Charles de Foucauld
Monastère des petis frères de la croix

Se confiner avec Charles de Foucauld

Alors que le gouvernement Legault vient de mettre sur « pause » tout le Québec, Le Verbe s’est entretenu avec le petit frère Gilles Laberge. Prieur du Monastère des Petits frères de la Croix, il nous fait voir comment leur vie « au désert », inspirée du bienheureux Charles de Foucauld, peut nous aider dans notre grande retraite à domicile.

Au-dessus de la porte de votre monastère, il est écrit « En vue de Dieu seul. » Alors que votre hôtellerie est vide, comment vivez-vous cette plus grande solitude ?

On vit quelque chose de plus fort avec Dieu, parce qu’on a moins de distractions. C’est comme une retraite plus intensive. On est plus tourné vers Dieu. Je dirais que notre communion avec lui et avec les autres est encore plus pleine. 

D’une manière, on est plus « seul ensemble ». On a donc besoin de développer encore plus notre fraternité entre nous, de vivre quelque chose de fort, pour que l’on devienne de meilleurs témoins dans le monde.

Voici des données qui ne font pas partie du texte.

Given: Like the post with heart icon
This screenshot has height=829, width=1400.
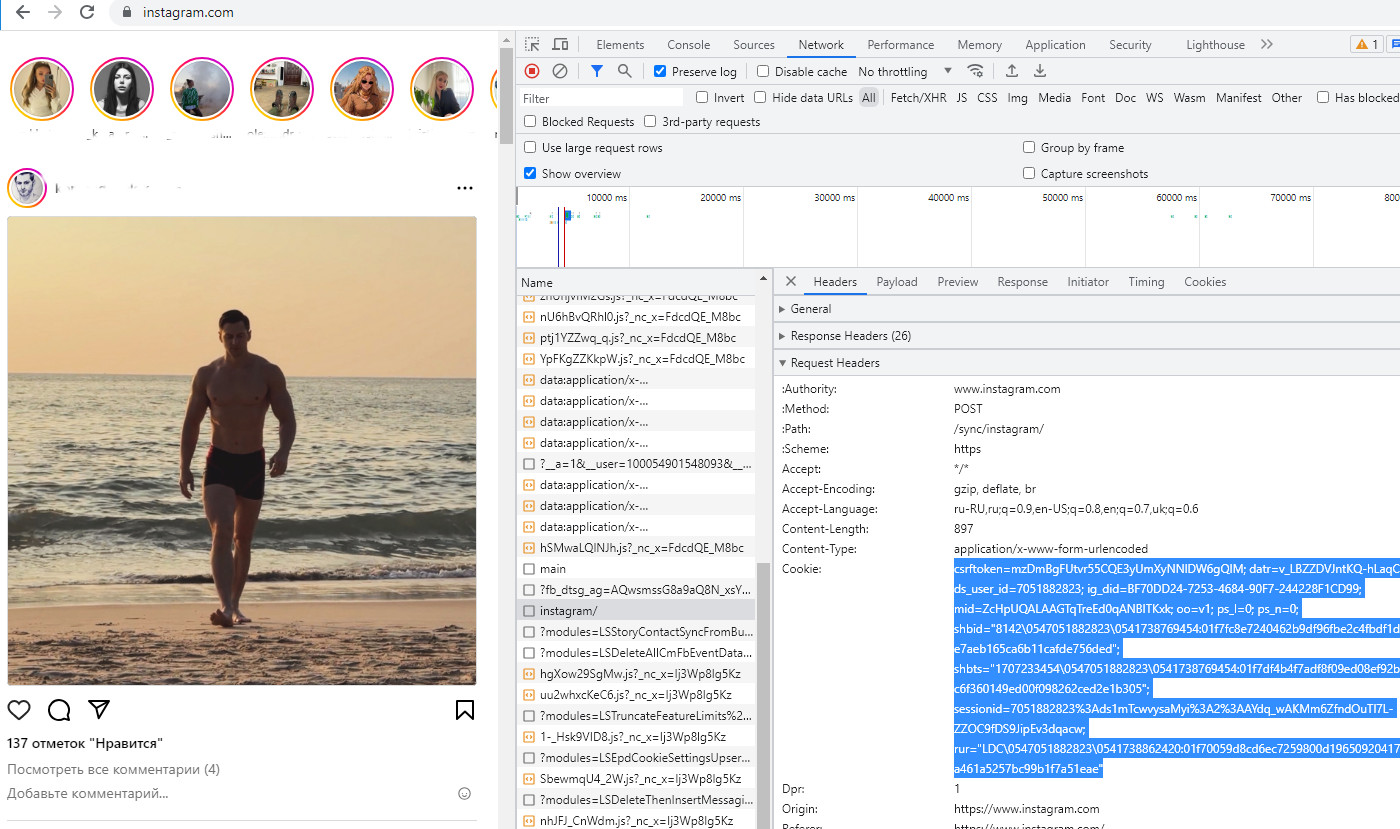Looking at the screenshot, I should (19, 710).
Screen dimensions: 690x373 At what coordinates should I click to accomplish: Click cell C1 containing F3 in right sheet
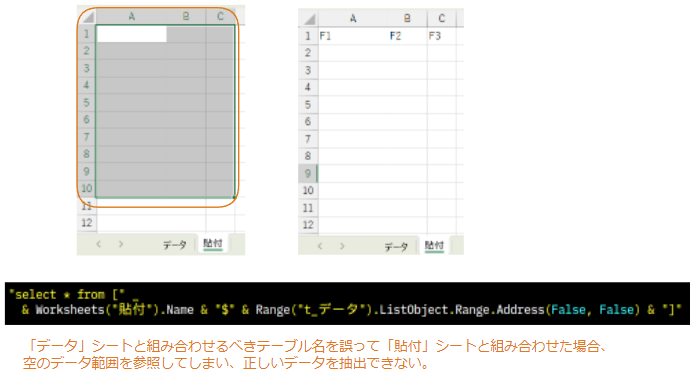(441, 36)
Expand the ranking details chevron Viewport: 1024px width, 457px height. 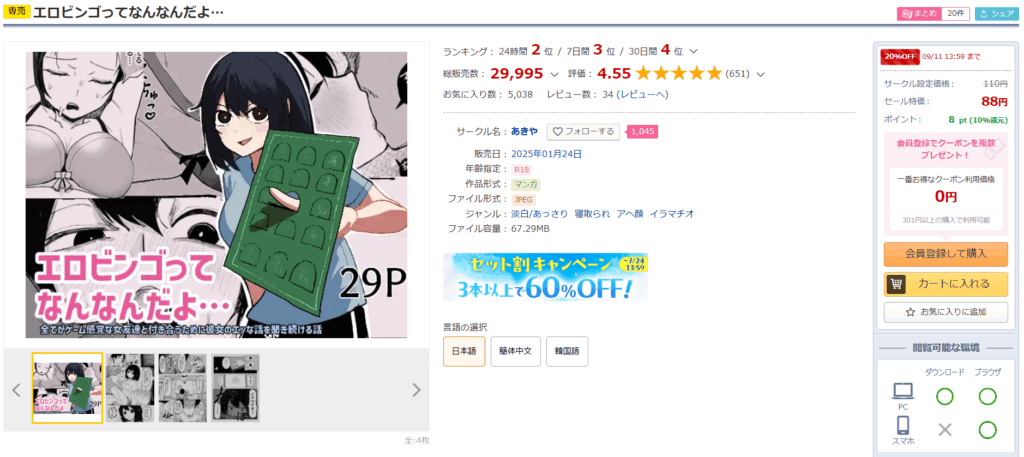694,52
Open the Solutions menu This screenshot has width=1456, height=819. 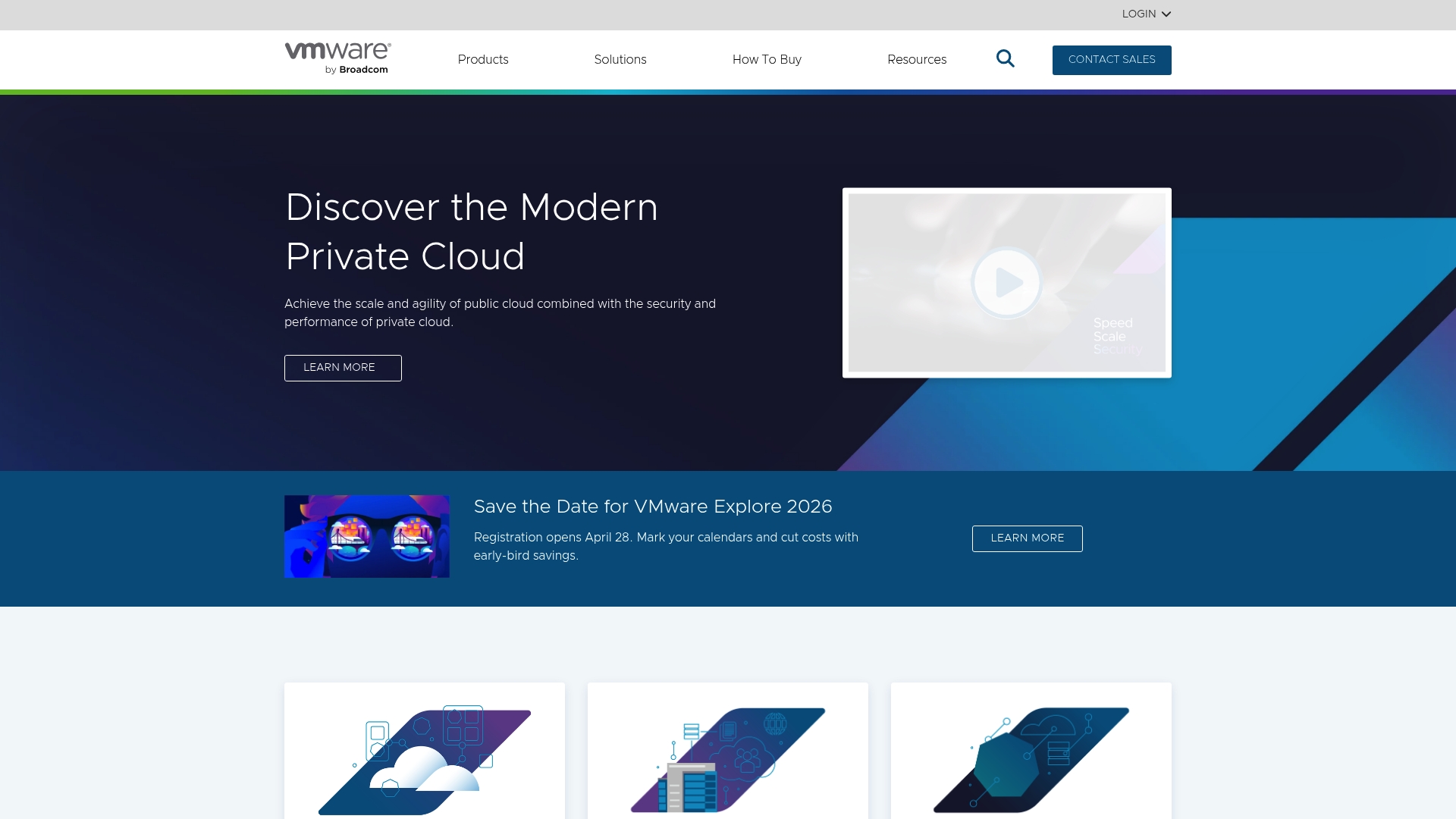(620, 59)
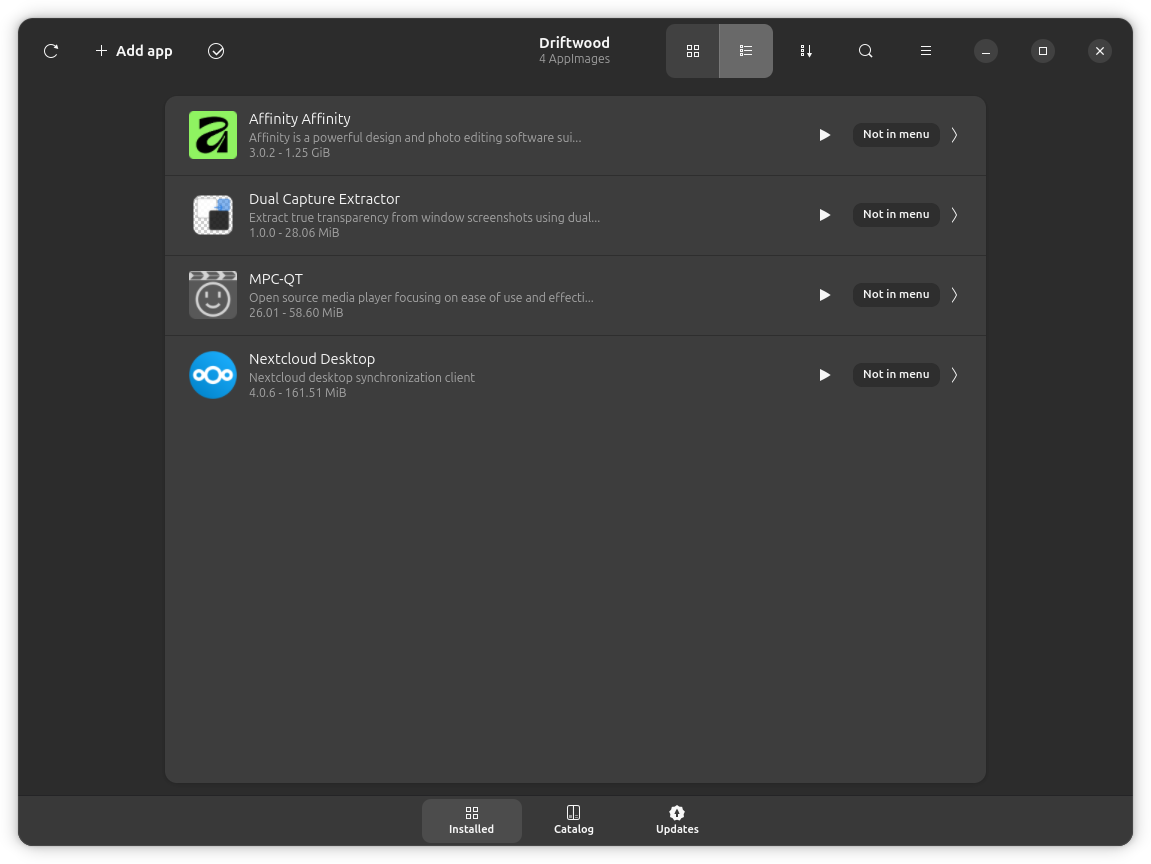Switch to list view
Screen dimensions: 1151x864
coord(746,51)
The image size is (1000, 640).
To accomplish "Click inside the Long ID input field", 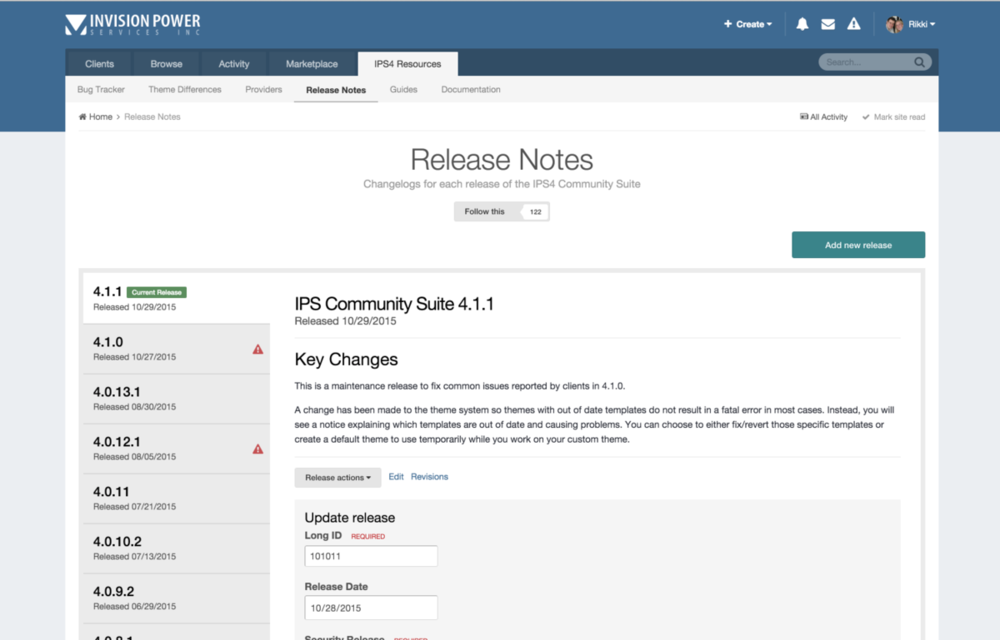I will [370, 556].
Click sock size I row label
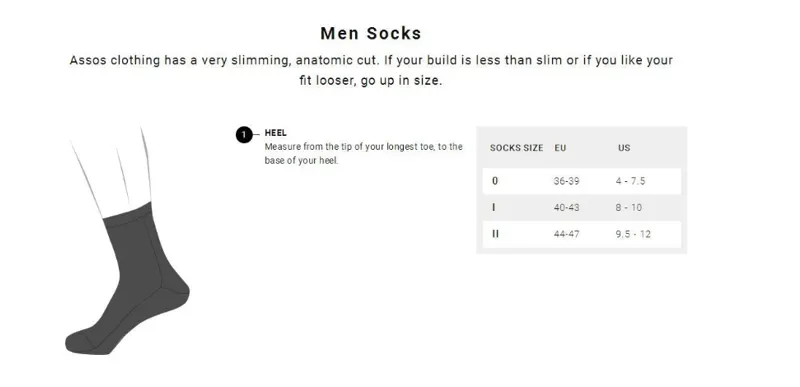Viewport: 800px width, 387px height. click(x=493, y=208)
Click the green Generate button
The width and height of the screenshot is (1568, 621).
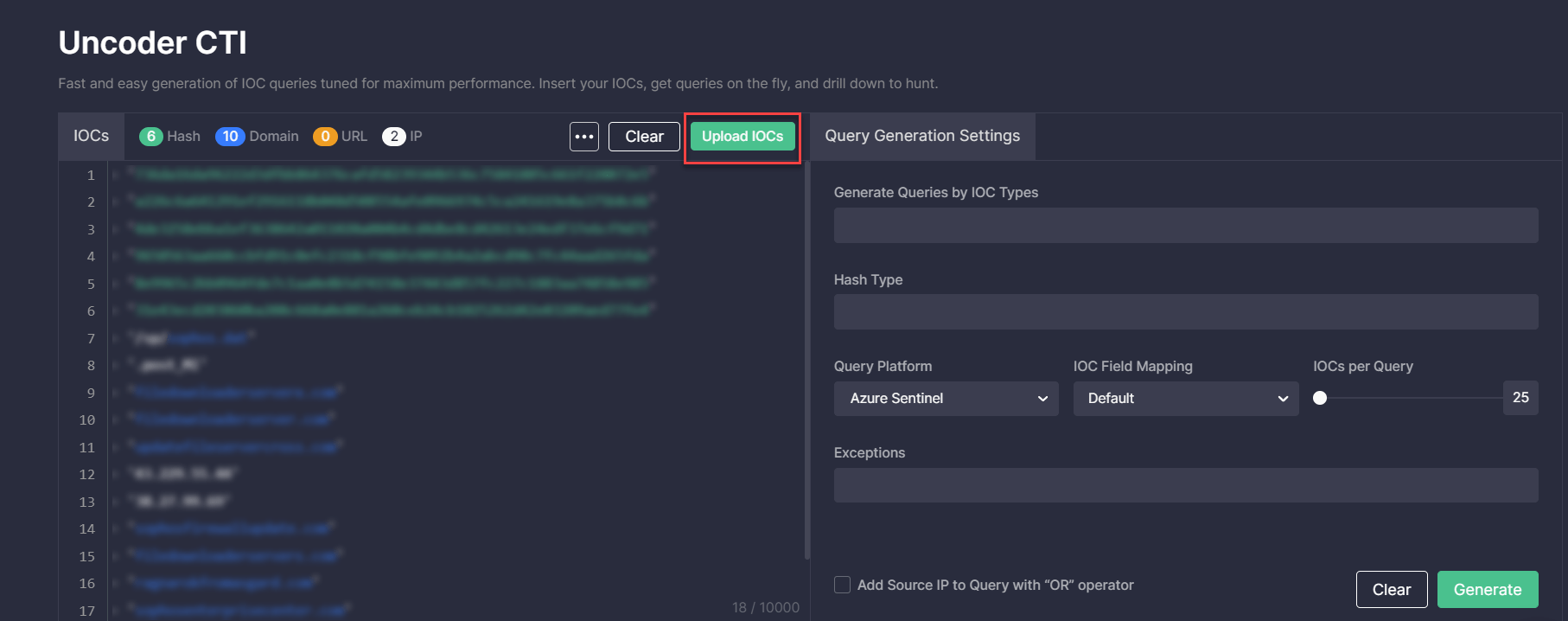click(1487, 590)
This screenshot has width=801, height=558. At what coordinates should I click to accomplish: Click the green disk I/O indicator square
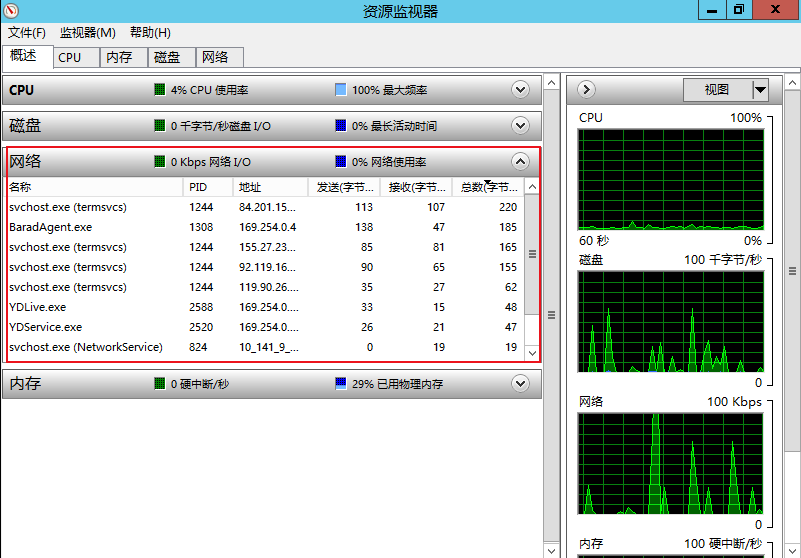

Votre chapelle est aussi fermée au public. Est-ce que cela change votre prière ?

Charles de Foucauld
Petit frère Gilles Laberge

Même s’il n’y a plus de visiteurs, on sent que notre église est plus habitée que jamais. Les gens se sont comme rapprochés de nous, parce qu’il y a un besoin, un cri du peuple qu’on entend. On le sent dans notre église et ça augmente l’intensité de notre prière.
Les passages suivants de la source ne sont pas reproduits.